Acaso cuando aconteció ese seminario, la Nueva Narrativa estaba asomándose a su ocaso. Habían pasado ya seis años con la máquina a todo dar. Quizás Contreras tenía razón y el movimiento se había chacreado. O ya había terminado. La lista de autores que supuestamente participaba en sus filas se extendía incluso a Rafael Gumucio y Alejandra Costamagna, quienes leídos a la distancia no representaban una continuidad sino que iluminaban el camino en el horizonte. Por lo demás, la fiesta noventera empezaba a exhibir sus grietas y, entre otros, Tomás Moulián avisó de todos esos resquebrajamientos en su ensayo de sociología crítica Chile actual: Anatomía de un mito, un texto publicado en 1997, quizás tan popular como lo había sido Mala onda.
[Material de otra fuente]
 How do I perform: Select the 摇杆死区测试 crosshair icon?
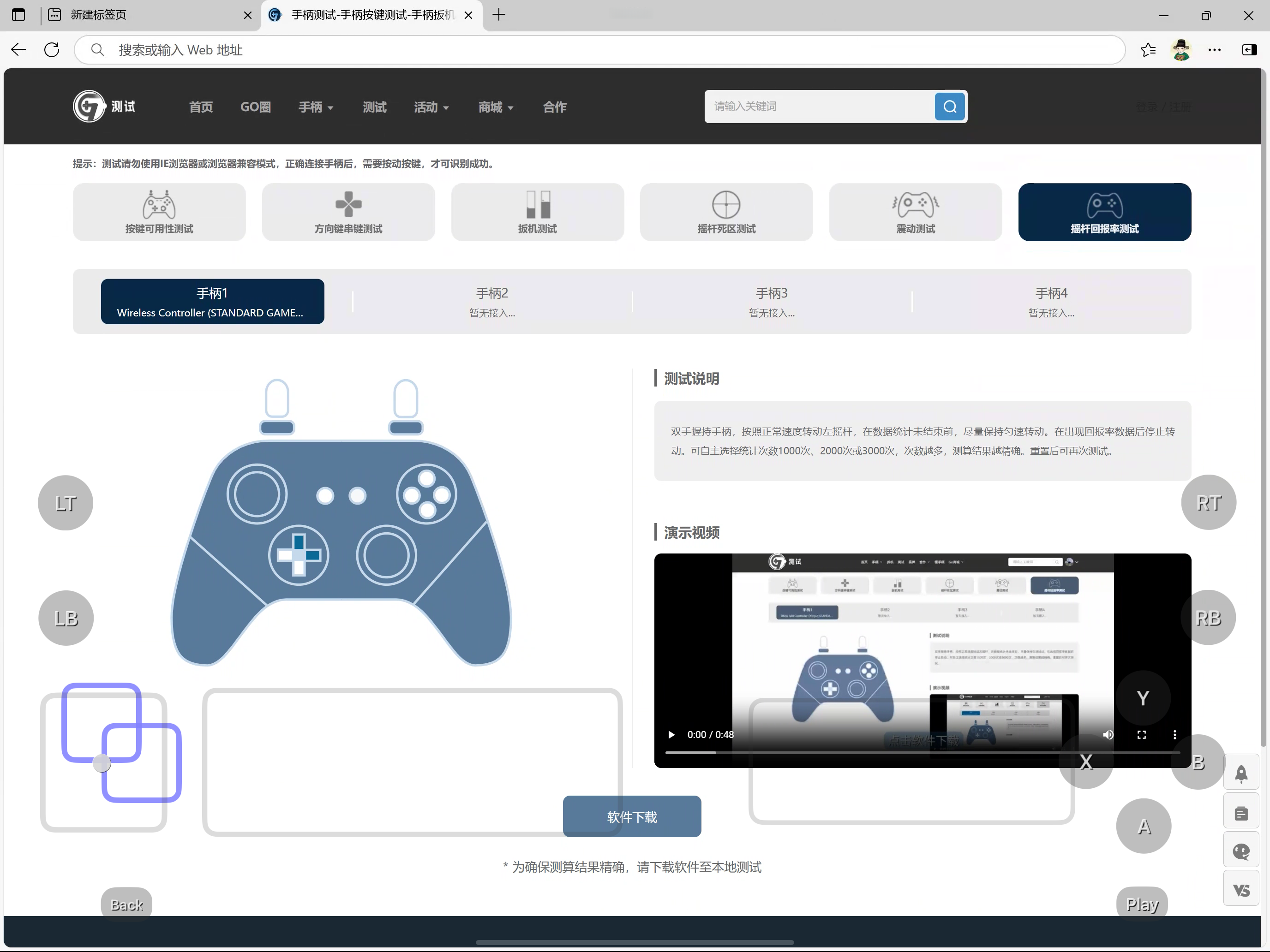(726, 205)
Más allá, pero no tan lejos, Pedro Lemebel estaba publicando unas crónicas que retrataban una desesperanza que la Nueva Narrativa no se había atrevido a mirar: en libros como La esquina es mi corazón: crónica urbana (1995) y Loco afán: crónicas de sidario (1996) ilustraban muy explícitamente que la alegría de la transición era un decorado plástico para unas miserias y conservadurismos de los que la democracia no conseguía liberarse.

Y mientras Contreras, Collyer, Franz y compañía demoraban sus nuevos éxitos, Lemebel despuntó entre los lectores. Ahí sí que había fiesta. Tanta que cuando a fines de los 90, Roberto Bolaño se apareció por Santiago como una estrella fue a Lemebel a quien apuntó. A la pandilla de Biblioteca del Sur, en cambio, la despreció.
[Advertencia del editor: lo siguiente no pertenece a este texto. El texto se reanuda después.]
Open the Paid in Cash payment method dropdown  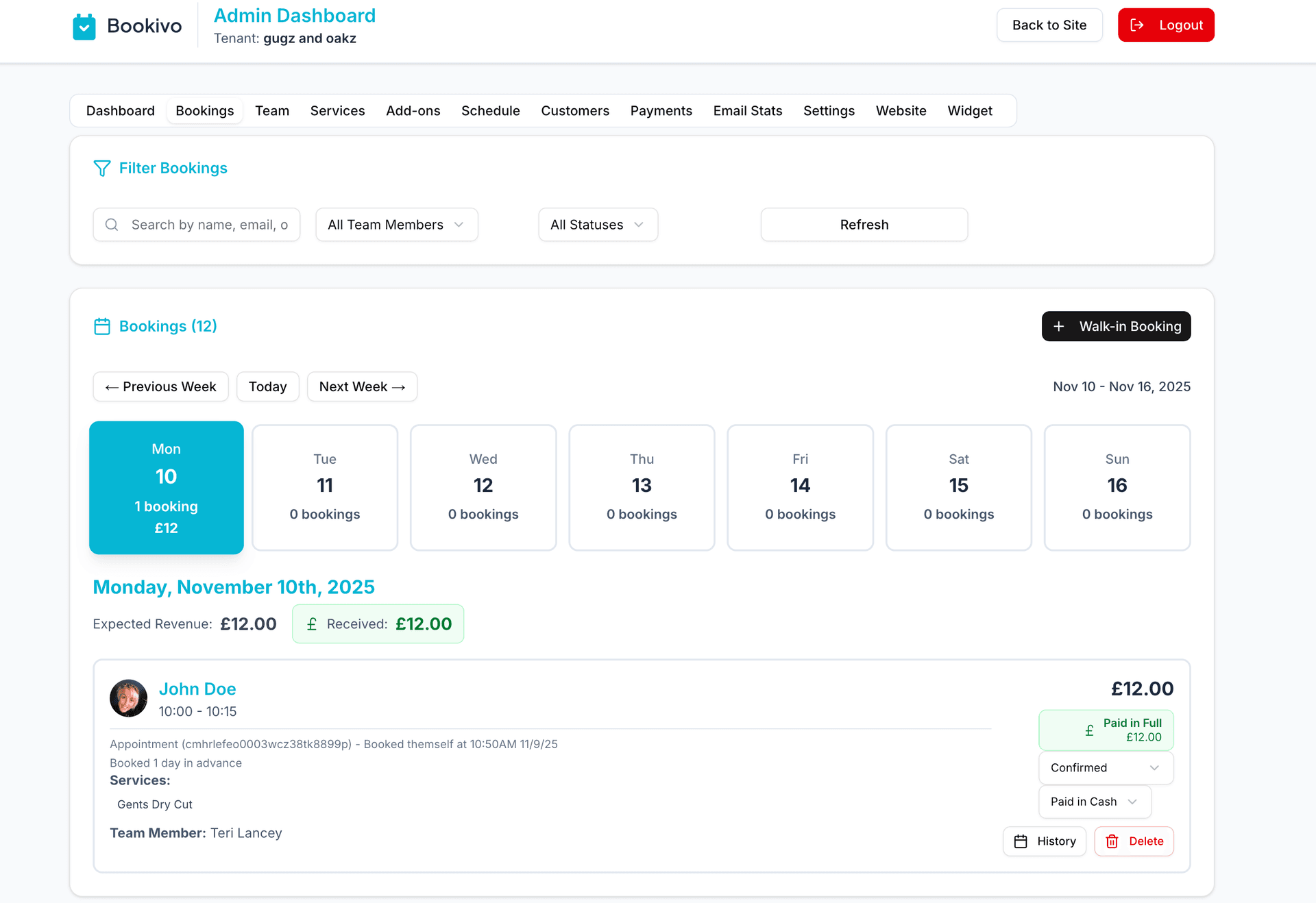click(x=1094, y=802)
Y sucedió lo obvio: la editorial Anagrama, por esos años el epígono del gusto literario cosmopolita, eligió a Lemebel para incluirlo en su catálogo. “Para los escritores de la Nueva Narrativa fue un golpe inesperado. Fue como tener la mesa servida y repentinamente apareciera Lemebel como convidado de piedra”, cuenta Sergio Parra en Loca Fuerte, la biografía de Óscar Contardo sobre el cronista. No le falta razón: como en todas las fiestas, llega un momento imperceptible en que la celebración pierde brillo, deja a los protagonistas solos en los salones, se traslada a la cocina y ahí se arma otra fiesta que barre todo a su paso. Lemebel era eso, mientras la generación noventera dejaba de sintonizar con el gran público.

“Es loco pensar en que en algún momento los libros fueron tan importantes”, asegura Fuguet. “Por unos años, los libros pautearon la agenda y se hicieron cargo del imaginario”, agrega el escritor. Contreras suma un lamento más dramático: “Había fe en los libros, una fe que hoy no existe. Ese momento no se volverá a repetir nunca más. Era lo último que quedaba de una vieja cultura”.